## Problem statement
Word for word, retype the lines from the one containing "Given: Click the IMDb logo home icon" to the last line of the data below, both ends included.

## Recorded information
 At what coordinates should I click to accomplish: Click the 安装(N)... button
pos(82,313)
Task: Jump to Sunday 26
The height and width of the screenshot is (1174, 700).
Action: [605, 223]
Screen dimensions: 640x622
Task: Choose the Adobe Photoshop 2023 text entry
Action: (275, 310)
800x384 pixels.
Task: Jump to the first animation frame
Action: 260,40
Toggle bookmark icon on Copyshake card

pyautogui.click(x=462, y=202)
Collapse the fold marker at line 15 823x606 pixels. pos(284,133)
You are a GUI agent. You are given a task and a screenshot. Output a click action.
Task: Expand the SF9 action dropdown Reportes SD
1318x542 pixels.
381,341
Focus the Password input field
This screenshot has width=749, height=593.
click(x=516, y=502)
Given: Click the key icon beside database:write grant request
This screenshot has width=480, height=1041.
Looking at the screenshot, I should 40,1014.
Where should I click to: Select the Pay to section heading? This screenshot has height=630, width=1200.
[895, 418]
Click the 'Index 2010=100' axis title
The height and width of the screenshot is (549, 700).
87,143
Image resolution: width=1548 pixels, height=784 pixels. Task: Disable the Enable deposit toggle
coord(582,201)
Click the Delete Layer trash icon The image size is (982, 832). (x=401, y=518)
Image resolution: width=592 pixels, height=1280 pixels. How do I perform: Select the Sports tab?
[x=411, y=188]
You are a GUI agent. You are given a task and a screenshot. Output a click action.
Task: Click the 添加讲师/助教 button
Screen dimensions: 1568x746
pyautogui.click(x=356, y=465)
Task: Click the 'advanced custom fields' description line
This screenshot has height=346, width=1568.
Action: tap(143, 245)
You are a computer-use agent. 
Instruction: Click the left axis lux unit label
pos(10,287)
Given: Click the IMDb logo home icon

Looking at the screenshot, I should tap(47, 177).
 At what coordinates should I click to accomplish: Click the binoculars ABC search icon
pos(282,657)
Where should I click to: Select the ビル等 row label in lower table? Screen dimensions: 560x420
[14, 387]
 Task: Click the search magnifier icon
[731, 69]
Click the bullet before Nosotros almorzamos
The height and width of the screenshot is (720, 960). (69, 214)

## Exercise response
Given: Click the IMDb logo home icon

Looking at the screenshot, I should tap(47, 177).
 At what coordinates should I click to accomplish: Click the binoculars ABC search icon
pos(282,657)
Where should I click to: Select the ビル等 row label in lower table? Screen dimensions: 560x420
[14, 387]
 Task: Click the search magnifier icon
[731, 69]
Click the bullet before Nosotros almorzamos
The height and width of the screenshot is (720, 960). (69, 214)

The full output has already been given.